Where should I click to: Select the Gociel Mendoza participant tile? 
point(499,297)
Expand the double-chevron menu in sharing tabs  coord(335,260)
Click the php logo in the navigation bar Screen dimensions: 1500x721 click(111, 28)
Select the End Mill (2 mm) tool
_ _ _
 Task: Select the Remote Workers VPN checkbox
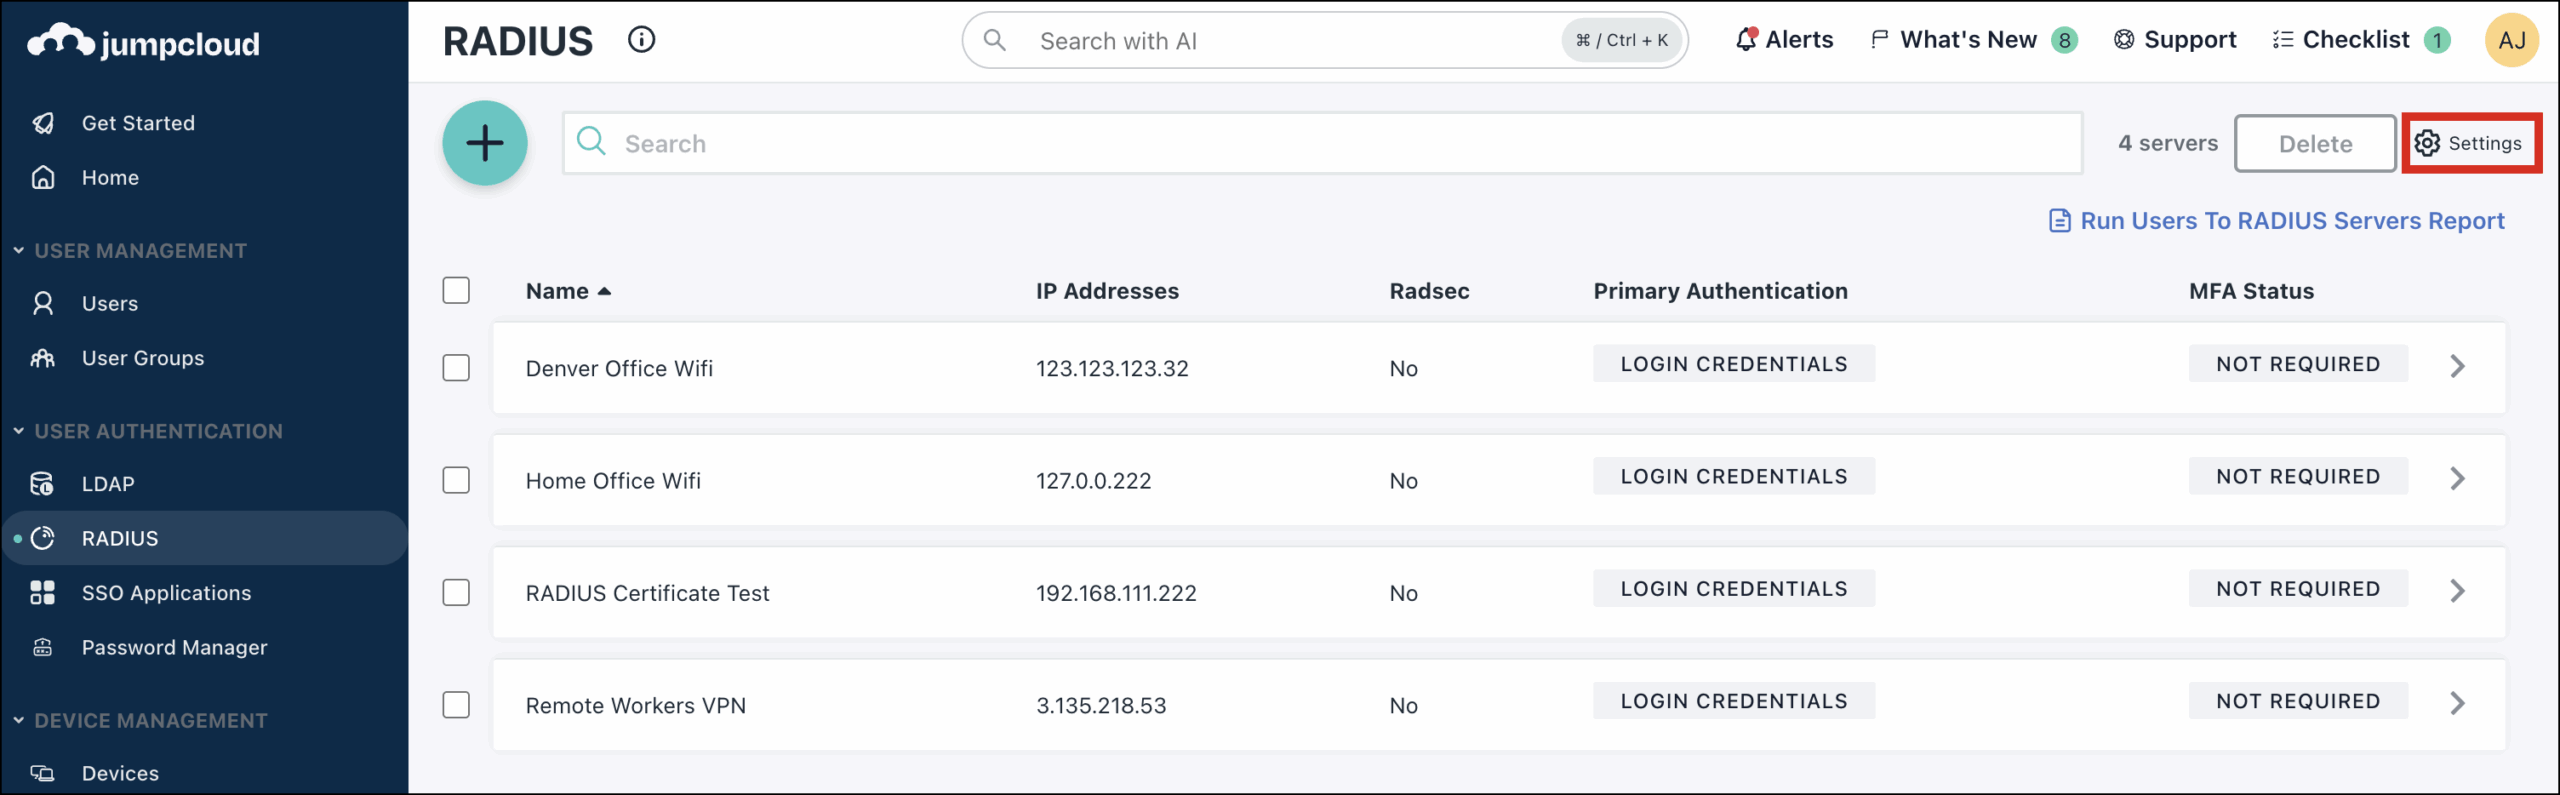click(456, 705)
_ _ _
• _PROMPT_: In the data above, start at the line that has "Expand the double-chevron", stop after the line that has "Select the End Mill (2 mm) tool", and print every line in between exactly as it stands.

• _TASK OUTPUT_:
Expand the double-chevron menu in sharing tabs  coord(335,260)
Click the php logo in the navigation bar Screen dimensions: 1500x721 click(111, 28)
Select the End Mill (2 mm) tool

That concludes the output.